コリン・フレッチャー『遊歩大全』 – 私の旅心を刺激した7冊(その4)

旅行ライター・伊藤伸平さんからの「7日間ブックカバーチャレンジ」のバトン、私の「旅心」を刺激した本の4日目は、コリン・フレッチャー著、芦沢一洋訳『遊歩大全』です。

コリン・フレッチャー『遊歩大全』

米国での初版は1968年(日本語翻訳の発行は1978年)。かつて「バックパッカーのバイブル」といわれたアウトドアの古典です。1960年代後半〜70年代前半、ベトナム戦争の厭戦により自然への回帰がうたわれた、カリフォルニアの空気が強くにおいます。

“バックパッカー”というと、自由気ままな放浪の旅のイメージがありますが、彼の主張は極めて良識的。例えば、「行く先と帰る日時を信頼できる人に教えておくこと」「自分自身の安全のためばかりでない。期日までに戻らなければ、誰だって捜索に向かうだろう」等。無謀な旅を強く戒めています。

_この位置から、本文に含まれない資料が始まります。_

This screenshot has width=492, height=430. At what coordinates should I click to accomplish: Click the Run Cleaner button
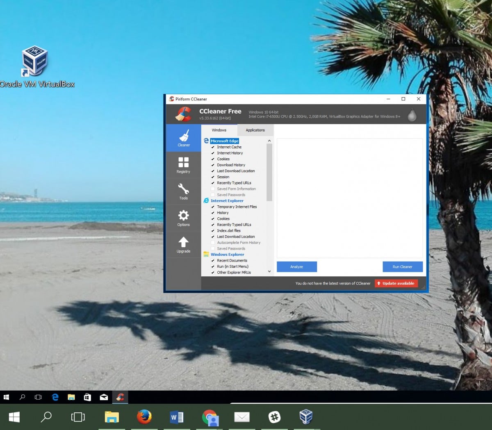(x=402, y=267)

とにかく、二本の足で大地を踏みしめ、世界を歩いていくための実践的なノウハウがいっぱい。グッズ、ツールに関する彼の考察や一家言も、今なお参考になります。

例えば、こんなこと。

  • 靴下はこまめにはき替える。弾力性、吸汗性、断熱性、履き心地を考えると、最良の素材はウール。
  • 旅のよろこびも楽しみも一挙に奪ってしまうのが「まめ」。予防は出発前から足を鍛えること。
  • 堅牢なフレーム&バッグを。シンプルさこそベスト。
  • 炎暑の砂漠では、水なしのサバイバルリミットは48時間。最低、水筒一本分の水を持参する。
  • 寝室の天井あるいは屋根として最善なのは空そのもの。 マットレスは防寒、体力回復のために必須

実はこの本、ずいぶんと昔の図書館で読んだきり、存在を忘れていました。ところが、2012年に山と渓谷社から文庫本として復刊しているのを知り、早速購入。976ページ! 厚さ3.5センチ! はっきりいって持ちにくい!

でも、よいのです。バイブルなので、ベッドの側に置いて、寝る前に時折、読み返してます。